Tendría unos 6 años, un verano largo y todos los dÍas libres para jugar con mis hermanos y vecinos. Bastantes heridas en las rodillas de los larguísimos partidos que echábamos en el aparcamiento que había detras de mi casa, calor y un montón de aventuras...
Un día, mi padre nos trajo un balón que le había dado un tío mio policía nacional que realizaba su función de vengador en Puerto 2. Era un balón distinto, tenia vivos colores, pero en este caso no venia de ninguna factoría del otro lado del mundo, sino que quienes lo habían cosido a mano eran reclusos del penal.
Con el jugábamos a ser las estrellas del momento, ilusos sueños fruto de la inocencia, pero que negro era su origen...
Realizado en cautividad, para que nosotros disfrutáramos fuera, parte de la humillación diaria de la venganza carcelaria, para que cada vez que lo golpeásemos simbolizáramos los golpes que sufren todos aquellos que una vez se arriesgaron y perdieron.

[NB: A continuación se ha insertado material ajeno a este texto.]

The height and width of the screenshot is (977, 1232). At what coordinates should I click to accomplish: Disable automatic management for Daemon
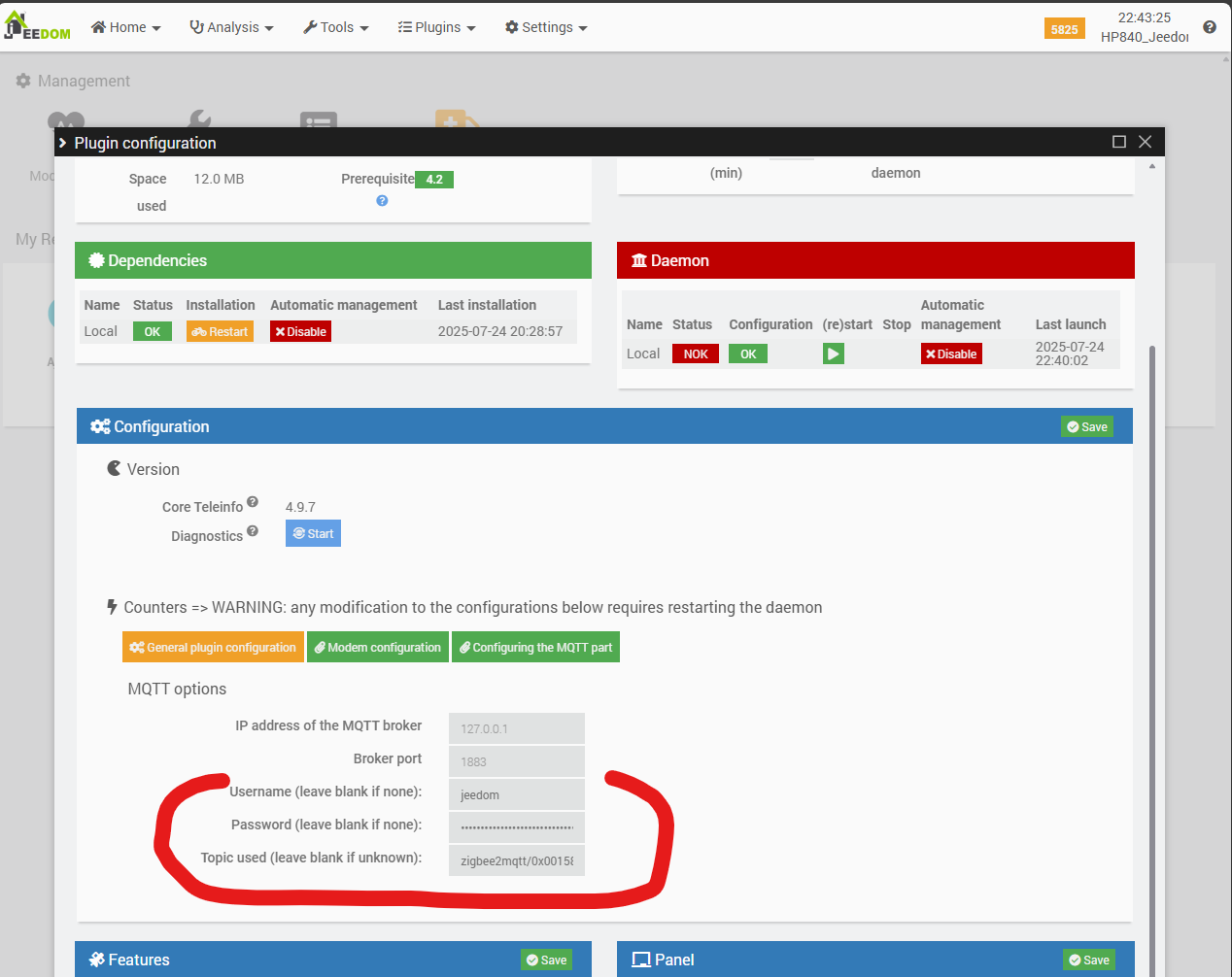pyautogui.click(x=951, y=354)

El balón no conoció ningún estadio, nacido en los talleres de la prisión para alejar a los presos de la rutina de la galería, ninguno de mis amigos llegaron a mucho: toxicómanos, militares y cualquier otra cosa menos una estrella o un ganador.
Ninguno de nosotros llego a nada, y un día el balón empezó a descoserse, como la herida que representa cualquier penal en cualquier lugar del mundo, nacido del fracaso contemplo el origen de nuestros fracasos personales, mientras reíamos e intentábamos destacar en nuestras pachangas de barrio.
No sé dónde estarán ahora mis vecinos, a mi padre le fueron mejor las cosas y nos mudamos a un barrio “mejor”, de esos que tienen rejas por todos lados, nuestra cárcel privada pagada por las largas horas horas que mi padre echaba en su trabajo.
No se nada de esos presos que hicieron el balón, pero me gustaría que sintieran mi más cercano agradecimiento por las tardes que pasamos con su trabajo-castigo, en mi memoria un recuerdo anónimo y la rabia por lo que la vida hace y deshace.